What you should do:
Reproduce word for word everything from the line containing "This screenshot has width=1024, height=576." down to the line containing "Open the Apple TV app in the Dock", and nothing more.

## begin Information given

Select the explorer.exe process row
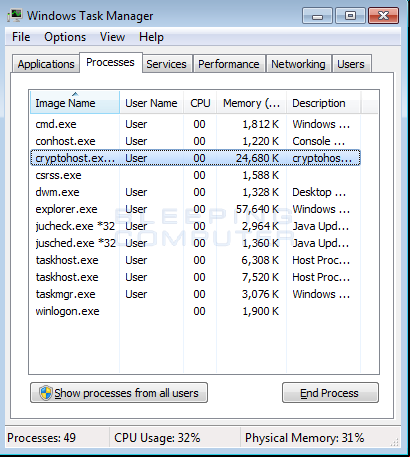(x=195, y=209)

## end Information given
## begin Information given

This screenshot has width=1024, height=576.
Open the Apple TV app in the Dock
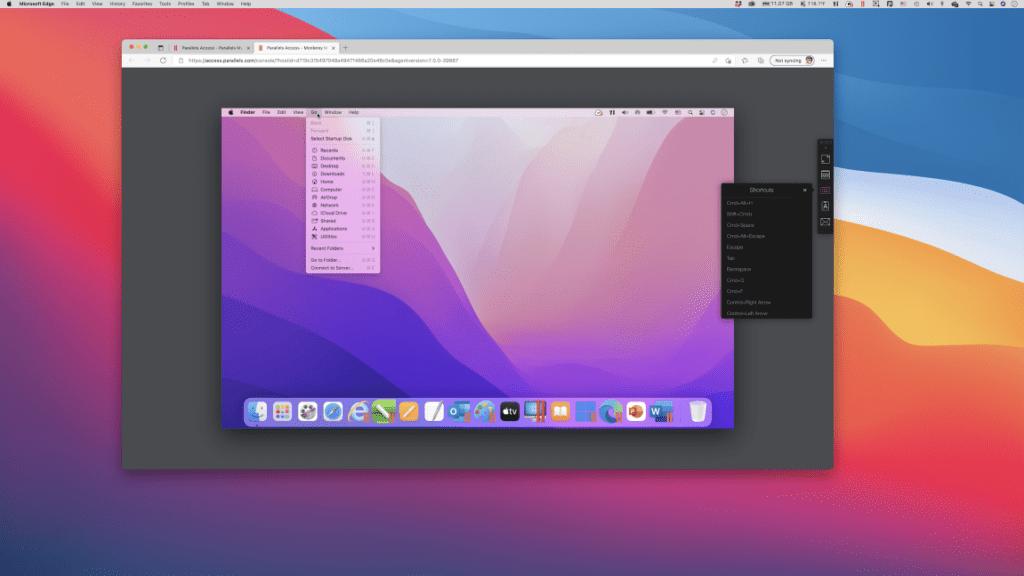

## end Information given
## begin Information given

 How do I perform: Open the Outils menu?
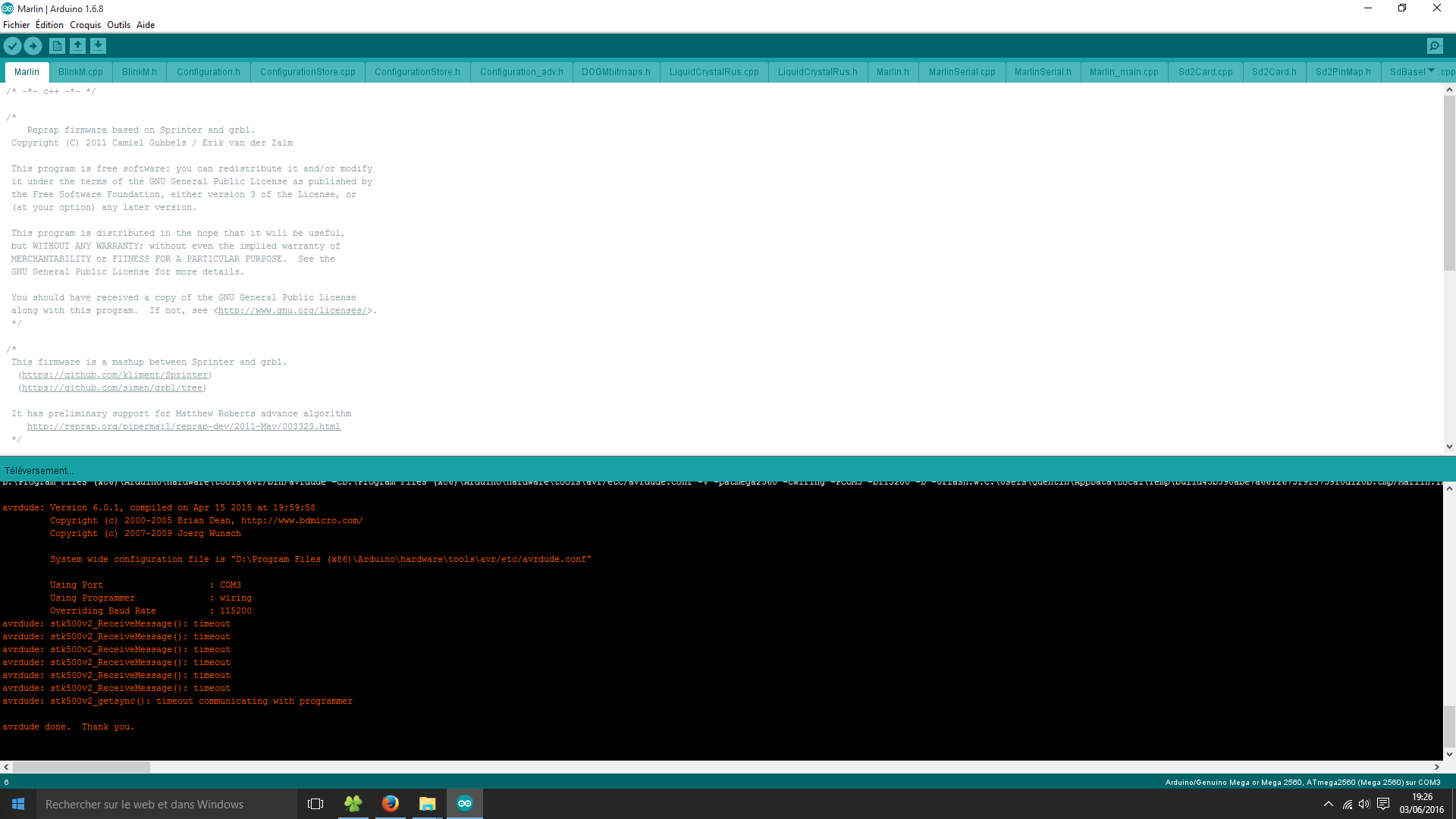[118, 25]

## end Information given

Exercise answer:
This screenshot has width=1024, height=576.
Open the Apple TV app in the Dock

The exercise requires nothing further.